What is holiday accrual?
Holiday accrual is the way employees accumulate paid leave as they work. Instead of being granted a full year's allowance upfront, entitlement builds up gradually (usually on a monthly or per-pay-period basis) until the employee has earned their full annual leave allowance for the year. In the UK, the statutory minimum is 5.6 weeks of paid holiday per year (28 days for a full-time employee working a five-day week), which includes bank holidays.
How does holiday accrual work?
For most employees on regular hours, holiday entitlement accrues across the leave year. The most practical way to think about it: a full-time employee entitled to 28 days per year accrues roughly one twelfth of that entitlement each month they work; about 2.33 days per month.
Monthly accrual example (full-time employee): 28 days ÷ 12 months = 2.33 days accrued per month
For a part-time employee working three days a week, the same logic applies on a pro-rata basis: 3 days ÷ 5 days × 28 days = 16.8 days annual entitlement 16.8 ÷ 12 = 1.4 days accrued per month
The 12.07% method for irregular hours and part-year workers
For employees who work irregular hours or only part of the year (such as seasonal or term-time workers), a different accrual method applies for leave years beginning on or after 1 April 2024.
Under rules introduced by the Employment Rights (Amendment, Revocation and Transitional Provision) Regulations 2023, holiday entitlement for these workers is calculated as 12.07% of actual hours worked in each pay period.

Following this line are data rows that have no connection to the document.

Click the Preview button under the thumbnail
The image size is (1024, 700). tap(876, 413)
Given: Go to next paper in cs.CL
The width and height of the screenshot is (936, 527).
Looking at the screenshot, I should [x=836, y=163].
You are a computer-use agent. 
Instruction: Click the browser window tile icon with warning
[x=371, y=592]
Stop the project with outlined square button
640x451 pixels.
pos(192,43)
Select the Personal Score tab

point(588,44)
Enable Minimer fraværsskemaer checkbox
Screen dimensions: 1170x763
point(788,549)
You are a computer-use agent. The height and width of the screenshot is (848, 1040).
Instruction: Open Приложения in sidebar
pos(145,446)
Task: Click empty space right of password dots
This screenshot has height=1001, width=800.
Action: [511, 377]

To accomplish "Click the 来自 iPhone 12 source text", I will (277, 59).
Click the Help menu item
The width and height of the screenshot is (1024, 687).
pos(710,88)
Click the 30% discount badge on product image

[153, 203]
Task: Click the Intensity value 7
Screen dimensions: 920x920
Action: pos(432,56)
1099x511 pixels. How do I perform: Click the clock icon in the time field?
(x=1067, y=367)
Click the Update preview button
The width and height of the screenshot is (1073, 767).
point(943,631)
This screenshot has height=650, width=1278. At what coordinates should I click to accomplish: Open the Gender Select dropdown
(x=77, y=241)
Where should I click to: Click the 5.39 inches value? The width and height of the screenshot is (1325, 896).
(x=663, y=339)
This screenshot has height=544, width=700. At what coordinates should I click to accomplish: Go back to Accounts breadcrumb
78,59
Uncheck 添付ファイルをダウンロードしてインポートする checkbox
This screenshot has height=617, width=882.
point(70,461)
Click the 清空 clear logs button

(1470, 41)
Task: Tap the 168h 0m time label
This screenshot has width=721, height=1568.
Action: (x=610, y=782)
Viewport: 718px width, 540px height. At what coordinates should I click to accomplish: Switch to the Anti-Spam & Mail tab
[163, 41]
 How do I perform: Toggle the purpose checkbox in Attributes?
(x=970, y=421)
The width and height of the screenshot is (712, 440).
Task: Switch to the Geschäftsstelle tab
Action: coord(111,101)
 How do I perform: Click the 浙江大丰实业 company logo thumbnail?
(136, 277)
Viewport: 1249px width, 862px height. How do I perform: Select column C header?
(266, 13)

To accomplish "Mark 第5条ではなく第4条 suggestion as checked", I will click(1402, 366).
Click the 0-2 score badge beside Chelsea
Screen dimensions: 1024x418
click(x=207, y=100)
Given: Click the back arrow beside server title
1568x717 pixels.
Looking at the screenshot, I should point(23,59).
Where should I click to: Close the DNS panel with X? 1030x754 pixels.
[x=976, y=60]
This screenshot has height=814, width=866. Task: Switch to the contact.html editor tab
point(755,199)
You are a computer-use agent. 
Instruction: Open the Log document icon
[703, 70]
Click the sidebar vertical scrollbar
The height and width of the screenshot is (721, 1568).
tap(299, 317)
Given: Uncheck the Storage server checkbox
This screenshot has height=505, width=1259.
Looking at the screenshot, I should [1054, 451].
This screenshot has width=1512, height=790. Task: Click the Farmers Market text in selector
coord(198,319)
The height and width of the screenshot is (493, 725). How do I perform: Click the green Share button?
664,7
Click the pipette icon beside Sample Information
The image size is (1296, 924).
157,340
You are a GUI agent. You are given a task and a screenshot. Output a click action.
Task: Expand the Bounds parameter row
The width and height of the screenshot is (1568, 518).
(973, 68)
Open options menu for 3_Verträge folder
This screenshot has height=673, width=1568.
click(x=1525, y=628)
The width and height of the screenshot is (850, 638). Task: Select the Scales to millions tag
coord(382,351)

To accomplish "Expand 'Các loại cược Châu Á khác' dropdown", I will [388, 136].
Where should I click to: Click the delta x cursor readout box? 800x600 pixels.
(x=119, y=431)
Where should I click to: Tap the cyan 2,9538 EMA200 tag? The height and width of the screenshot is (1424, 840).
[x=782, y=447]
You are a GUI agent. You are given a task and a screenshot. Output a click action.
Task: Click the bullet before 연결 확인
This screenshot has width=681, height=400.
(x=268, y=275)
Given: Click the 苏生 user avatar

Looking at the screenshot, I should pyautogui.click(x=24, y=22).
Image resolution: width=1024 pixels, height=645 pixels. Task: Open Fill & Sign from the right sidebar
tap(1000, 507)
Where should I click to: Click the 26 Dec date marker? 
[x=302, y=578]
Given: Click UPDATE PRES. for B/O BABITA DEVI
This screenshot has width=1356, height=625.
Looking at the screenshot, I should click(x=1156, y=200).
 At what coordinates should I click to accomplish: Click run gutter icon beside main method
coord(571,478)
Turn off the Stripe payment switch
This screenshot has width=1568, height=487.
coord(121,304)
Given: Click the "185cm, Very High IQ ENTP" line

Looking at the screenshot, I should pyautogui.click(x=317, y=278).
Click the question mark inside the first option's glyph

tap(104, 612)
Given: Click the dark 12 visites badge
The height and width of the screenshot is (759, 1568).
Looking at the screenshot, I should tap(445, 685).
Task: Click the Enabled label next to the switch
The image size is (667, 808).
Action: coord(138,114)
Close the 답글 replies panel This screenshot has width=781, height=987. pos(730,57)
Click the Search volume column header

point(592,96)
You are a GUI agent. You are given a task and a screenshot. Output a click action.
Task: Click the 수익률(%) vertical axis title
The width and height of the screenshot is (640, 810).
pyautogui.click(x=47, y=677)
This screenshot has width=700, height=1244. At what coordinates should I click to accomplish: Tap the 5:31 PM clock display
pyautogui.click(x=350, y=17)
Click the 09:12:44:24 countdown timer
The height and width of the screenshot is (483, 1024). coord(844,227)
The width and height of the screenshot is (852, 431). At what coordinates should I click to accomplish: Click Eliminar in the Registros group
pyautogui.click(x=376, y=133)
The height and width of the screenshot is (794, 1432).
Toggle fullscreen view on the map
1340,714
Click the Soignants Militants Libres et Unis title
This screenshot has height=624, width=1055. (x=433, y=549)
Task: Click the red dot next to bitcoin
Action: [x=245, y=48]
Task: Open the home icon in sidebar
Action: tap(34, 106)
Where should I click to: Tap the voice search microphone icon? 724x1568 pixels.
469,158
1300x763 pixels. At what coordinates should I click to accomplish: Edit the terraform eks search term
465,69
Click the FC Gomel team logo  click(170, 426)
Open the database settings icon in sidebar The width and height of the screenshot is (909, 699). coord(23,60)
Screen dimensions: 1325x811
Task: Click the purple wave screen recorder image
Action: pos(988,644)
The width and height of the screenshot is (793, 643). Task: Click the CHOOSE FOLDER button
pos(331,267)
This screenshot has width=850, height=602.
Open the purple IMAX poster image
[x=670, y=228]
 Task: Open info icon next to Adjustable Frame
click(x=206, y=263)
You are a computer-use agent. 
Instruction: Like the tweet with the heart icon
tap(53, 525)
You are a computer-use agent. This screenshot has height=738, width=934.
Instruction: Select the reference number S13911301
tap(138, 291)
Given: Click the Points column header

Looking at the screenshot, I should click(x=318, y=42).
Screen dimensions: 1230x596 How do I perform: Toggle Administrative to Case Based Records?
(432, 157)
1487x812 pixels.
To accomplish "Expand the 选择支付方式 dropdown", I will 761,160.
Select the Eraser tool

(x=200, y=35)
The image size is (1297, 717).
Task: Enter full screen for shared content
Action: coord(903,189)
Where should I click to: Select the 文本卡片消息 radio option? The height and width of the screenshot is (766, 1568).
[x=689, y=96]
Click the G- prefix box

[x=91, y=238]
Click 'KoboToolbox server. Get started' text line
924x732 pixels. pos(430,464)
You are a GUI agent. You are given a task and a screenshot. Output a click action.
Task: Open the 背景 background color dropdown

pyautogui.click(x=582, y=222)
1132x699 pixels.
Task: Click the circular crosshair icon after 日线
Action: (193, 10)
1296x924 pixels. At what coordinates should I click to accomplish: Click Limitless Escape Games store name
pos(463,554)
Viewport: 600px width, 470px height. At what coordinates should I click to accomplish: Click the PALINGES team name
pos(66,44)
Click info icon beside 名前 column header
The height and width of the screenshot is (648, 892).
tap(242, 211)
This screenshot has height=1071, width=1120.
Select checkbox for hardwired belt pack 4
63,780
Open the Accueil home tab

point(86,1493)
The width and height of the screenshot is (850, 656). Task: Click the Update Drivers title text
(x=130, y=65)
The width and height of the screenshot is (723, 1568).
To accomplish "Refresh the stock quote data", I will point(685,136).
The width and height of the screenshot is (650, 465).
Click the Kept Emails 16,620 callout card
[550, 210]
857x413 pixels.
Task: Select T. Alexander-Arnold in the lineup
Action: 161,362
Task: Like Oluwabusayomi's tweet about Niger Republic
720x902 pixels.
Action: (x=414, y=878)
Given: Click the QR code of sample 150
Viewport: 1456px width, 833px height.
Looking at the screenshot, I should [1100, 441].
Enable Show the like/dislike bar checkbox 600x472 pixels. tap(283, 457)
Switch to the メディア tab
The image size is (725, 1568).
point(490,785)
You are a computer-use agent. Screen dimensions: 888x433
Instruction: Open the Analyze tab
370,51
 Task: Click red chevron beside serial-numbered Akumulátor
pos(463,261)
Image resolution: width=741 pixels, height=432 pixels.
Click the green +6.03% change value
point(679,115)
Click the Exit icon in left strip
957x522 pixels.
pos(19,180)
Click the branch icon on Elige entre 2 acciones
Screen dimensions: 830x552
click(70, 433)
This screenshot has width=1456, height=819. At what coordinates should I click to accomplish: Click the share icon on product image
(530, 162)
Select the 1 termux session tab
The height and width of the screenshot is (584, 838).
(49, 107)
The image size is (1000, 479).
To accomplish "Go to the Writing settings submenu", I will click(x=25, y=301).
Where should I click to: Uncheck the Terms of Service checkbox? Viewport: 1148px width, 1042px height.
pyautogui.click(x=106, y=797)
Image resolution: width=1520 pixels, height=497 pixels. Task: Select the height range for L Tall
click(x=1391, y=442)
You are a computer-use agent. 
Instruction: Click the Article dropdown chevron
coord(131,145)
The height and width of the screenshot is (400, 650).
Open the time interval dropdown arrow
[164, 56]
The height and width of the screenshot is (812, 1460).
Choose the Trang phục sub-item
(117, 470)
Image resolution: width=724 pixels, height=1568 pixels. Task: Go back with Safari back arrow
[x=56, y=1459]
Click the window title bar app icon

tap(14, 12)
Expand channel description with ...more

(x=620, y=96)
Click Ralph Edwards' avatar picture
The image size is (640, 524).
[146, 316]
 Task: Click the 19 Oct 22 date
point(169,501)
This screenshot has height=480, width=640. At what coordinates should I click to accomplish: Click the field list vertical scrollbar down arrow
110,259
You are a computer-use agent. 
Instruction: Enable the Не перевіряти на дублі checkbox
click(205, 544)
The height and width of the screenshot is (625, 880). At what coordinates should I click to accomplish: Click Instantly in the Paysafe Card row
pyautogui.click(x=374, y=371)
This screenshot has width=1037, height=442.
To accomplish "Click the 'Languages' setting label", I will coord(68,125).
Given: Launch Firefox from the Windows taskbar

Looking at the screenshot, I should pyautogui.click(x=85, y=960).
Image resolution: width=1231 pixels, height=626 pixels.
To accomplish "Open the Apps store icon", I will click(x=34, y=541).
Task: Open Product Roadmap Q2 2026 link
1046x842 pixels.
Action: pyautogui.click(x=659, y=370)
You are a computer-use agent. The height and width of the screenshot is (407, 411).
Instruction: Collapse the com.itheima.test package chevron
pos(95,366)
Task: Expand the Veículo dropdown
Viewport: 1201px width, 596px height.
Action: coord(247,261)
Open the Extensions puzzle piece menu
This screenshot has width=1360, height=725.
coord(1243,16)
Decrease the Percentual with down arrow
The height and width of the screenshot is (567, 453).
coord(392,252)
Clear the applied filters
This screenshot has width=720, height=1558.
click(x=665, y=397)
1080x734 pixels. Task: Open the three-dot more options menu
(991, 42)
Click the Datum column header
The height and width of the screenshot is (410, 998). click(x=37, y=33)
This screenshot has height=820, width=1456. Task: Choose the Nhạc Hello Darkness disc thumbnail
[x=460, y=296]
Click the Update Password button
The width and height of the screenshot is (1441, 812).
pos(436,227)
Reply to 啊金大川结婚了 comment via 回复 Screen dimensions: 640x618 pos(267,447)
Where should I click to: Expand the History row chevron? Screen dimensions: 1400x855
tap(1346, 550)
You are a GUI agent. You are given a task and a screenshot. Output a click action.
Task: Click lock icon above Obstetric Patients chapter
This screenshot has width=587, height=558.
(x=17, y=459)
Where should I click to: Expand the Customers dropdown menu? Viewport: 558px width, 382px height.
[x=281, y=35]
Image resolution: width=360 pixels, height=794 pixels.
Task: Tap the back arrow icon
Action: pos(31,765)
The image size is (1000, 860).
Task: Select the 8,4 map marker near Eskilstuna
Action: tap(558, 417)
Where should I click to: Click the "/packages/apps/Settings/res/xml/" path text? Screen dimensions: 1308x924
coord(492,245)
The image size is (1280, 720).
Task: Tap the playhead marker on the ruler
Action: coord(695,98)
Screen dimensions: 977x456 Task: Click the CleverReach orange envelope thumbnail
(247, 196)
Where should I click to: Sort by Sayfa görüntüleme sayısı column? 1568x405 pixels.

Where does 12.07% come from? 5.6 weeks of statutory leave ÷ 46.4 working weeks in the year = 12.07%
- Worked example: An irregular-hours worker works 68 hours in June. 68 × 12.07% = 8.2 hours of holiday accrued in that pay period. (Hours are rounded to the nearest hour up if 30 minutes or more, down if less.)
This method applies to irregular hours workers and part-year workers only. Employees on fixed regular contracts continue to accrue leave across the leave year as described above.
What is pro-rata holiday entitlement?
Pro-rata holiday entitlement applies when an employee works fewer hours than a full-time equivalent, or joins or leaves part way through the leave year. Their entitlement is scaled proportionally to reflect the actual time they work.
- Part-time example: An employee works 20 hours a week against a full-time week of 40 hours. 20 ÷ 40 × 28 days = 14 days' annual leave entitlement
- New starter mid-year example: An employee starts work on 1 July. They have half a leave year remaining. 28 days × 0.5 = 14 days' entitlement for that leave year
Pro-rata calculations apply during the first year of employment, when an employee leaves during the leave year, or when an employee moves from full-time to part-time (or vice versa) during the year.
Holiday accrual during sick leave and statutory leave
Employees continue to accrue holiday entitlement while on sick leave, maternity leave, paternity leave, adoption leave, and other forms of statutory leave. Tracking and managing your overall absence rate across the organisation is essential for understanding the impact of this entitlement on staffing and costs. This right is protected under the Working Time Regulations and was codified into UK law from 1 January 2024.
Key rules:
- Employees on sick leave or family-related statutory leave accrue their full 5.6 weeks of statutory holiday entitlement during the absence.
- If an employee is unable to take their accrued holiday during the leave year because of illness or statutory leave, they are entitled to carry it over (see below).
- For irregular hours and part-year workers on sick leave or statutory leave from leave years beginning 1 April 2024, holiday is calculated using a 52-week reference period to determine average hours worked.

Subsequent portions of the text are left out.